══ Listed records ══
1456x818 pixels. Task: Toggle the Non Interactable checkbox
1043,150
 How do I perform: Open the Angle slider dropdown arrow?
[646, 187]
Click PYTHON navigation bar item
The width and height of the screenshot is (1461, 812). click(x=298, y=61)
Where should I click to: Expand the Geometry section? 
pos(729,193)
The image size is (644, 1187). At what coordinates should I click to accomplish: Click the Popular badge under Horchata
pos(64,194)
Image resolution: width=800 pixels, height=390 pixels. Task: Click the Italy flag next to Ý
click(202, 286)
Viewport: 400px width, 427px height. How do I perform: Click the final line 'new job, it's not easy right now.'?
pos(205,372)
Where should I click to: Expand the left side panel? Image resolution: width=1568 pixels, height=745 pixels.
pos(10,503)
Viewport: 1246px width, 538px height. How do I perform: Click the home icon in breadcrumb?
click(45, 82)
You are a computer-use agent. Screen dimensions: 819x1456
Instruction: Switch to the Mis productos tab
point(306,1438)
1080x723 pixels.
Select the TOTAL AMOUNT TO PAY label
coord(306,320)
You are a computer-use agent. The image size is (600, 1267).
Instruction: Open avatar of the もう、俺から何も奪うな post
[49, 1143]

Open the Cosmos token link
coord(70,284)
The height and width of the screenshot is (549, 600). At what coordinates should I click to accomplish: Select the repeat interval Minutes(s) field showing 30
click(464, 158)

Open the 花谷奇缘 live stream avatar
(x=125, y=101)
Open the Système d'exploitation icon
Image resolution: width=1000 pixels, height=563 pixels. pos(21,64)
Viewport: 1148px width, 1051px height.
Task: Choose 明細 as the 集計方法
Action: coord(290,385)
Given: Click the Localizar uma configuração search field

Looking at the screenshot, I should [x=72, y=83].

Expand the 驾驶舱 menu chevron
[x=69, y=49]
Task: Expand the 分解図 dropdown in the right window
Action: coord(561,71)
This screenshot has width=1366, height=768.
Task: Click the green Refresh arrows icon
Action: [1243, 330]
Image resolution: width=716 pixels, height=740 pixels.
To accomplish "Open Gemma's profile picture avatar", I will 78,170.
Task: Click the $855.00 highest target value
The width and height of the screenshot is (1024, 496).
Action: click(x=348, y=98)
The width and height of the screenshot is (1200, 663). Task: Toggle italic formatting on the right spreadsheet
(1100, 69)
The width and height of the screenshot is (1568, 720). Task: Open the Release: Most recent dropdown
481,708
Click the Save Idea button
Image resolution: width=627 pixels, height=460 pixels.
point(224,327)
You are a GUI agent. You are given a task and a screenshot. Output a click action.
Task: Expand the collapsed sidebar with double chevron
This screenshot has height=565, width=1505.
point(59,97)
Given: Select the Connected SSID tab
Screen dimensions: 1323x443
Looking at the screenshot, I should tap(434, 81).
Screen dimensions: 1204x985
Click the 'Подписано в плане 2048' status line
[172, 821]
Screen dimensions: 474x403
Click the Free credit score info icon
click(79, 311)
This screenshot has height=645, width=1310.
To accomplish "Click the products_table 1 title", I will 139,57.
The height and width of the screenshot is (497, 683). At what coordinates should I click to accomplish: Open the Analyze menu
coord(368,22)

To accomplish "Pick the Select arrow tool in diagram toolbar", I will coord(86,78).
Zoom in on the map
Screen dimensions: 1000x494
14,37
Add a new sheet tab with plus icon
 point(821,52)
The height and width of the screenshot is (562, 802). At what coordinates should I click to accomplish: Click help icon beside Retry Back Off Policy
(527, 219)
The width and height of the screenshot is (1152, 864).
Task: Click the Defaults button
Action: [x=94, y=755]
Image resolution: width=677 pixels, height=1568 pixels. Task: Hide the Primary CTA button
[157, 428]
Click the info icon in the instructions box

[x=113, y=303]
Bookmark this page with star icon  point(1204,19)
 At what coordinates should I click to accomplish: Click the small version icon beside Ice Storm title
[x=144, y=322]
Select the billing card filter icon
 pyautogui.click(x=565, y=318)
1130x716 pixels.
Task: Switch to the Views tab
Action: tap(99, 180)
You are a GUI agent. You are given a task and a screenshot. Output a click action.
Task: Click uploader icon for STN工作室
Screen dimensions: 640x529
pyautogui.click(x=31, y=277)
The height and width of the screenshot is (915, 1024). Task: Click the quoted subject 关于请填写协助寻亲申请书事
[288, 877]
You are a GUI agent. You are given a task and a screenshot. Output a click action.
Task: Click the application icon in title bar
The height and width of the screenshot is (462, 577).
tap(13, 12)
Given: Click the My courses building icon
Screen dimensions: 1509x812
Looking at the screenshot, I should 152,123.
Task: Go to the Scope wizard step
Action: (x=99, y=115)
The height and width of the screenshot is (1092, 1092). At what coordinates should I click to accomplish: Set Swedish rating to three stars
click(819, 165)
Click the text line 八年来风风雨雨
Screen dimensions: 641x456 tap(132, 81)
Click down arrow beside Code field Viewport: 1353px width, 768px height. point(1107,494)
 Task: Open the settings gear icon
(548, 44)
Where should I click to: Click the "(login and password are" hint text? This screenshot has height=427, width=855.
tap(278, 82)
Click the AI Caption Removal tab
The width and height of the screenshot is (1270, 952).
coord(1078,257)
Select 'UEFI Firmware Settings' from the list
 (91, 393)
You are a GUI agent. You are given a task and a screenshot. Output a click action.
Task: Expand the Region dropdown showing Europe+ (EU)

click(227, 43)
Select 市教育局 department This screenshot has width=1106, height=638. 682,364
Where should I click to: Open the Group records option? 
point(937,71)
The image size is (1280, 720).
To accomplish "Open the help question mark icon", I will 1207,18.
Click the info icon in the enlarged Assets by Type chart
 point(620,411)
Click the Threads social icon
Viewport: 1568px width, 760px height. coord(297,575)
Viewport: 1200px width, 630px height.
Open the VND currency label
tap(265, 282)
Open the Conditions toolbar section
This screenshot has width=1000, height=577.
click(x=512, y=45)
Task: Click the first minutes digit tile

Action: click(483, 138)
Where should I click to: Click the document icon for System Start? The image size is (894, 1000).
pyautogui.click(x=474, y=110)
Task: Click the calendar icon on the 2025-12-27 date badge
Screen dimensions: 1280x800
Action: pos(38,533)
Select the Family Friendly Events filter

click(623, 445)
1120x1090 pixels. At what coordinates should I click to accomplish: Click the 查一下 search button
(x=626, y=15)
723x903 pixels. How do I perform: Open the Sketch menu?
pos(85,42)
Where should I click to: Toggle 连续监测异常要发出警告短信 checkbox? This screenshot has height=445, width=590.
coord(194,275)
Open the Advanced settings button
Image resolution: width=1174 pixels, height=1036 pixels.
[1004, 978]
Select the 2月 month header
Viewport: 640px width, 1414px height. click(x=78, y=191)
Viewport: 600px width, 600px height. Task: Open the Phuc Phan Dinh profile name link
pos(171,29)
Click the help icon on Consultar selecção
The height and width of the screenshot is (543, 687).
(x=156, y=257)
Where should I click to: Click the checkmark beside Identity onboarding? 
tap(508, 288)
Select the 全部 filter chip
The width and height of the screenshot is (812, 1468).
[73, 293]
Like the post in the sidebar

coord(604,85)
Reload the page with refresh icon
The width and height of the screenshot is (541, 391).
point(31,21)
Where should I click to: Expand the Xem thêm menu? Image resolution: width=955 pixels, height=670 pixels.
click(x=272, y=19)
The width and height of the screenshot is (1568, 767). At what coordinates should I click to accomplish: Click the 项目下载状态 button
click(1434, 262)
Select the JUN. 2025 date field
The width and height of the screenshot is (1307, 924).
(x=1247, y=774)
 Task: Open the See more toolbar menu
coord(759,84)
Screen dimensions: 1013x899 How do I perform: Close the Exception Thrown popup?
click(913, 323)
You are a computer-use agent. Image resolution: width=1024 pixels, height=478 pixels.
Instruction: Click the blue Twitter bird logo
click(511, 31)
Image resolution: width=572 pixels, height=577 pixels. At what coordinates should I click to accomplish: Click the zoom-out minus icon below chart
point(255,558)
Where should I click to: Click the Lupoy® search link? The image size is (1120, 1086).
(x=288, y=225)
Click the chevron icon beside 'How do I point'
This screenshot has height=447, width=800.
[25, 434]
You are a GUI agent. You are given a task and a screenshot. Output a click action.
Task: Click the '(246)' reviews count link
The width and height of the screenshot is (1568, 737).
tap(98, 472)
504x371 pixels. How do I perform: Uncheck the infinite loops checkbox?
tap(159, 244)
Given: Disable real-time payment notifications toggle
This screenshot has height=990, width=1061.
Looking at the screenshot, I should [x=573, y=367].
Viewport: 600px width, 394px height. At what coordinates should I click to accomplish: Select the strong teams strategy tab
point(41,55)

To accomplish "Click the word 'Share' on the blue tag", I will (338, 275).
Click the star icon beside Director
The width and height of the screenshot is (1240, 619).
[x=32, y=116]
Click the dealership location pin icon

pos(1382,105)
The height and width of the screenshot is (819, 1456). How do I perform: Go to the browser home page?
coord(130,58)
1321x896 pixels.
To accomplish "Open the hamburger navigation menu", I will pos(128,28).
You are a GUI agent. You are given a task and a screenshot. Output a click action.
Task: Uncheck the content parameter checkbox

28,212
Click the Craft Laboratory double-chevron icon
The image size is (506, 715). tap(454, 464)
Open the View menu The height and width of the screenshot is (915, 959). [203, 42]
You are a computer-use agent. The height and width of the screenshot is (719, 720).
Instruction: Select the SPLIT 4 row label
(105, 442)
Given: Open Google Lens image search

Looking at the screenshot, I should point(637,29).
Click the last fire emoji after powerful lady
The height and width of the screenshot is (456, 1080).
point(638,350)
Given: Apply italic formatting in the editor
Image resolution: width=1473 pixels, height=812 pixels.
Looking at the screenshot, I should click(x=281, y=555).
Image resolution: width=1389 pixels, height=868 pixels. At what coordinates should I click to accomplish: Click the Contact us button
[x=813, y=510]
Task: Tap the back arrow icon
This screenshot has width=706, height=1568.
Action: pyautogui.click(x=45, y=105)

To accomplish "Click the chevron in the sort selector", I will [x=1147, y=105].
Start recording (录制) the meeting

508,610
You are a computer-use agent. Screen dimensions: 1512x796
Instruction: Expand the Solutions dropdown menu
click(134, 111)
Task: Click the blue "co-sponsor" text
═══
### Exercise
A complete answer gives every line of the records holding "date".

### Task output
Task: Click the calendar icon on the 2025-12-27 date badge
Select the JUN. 2025 date field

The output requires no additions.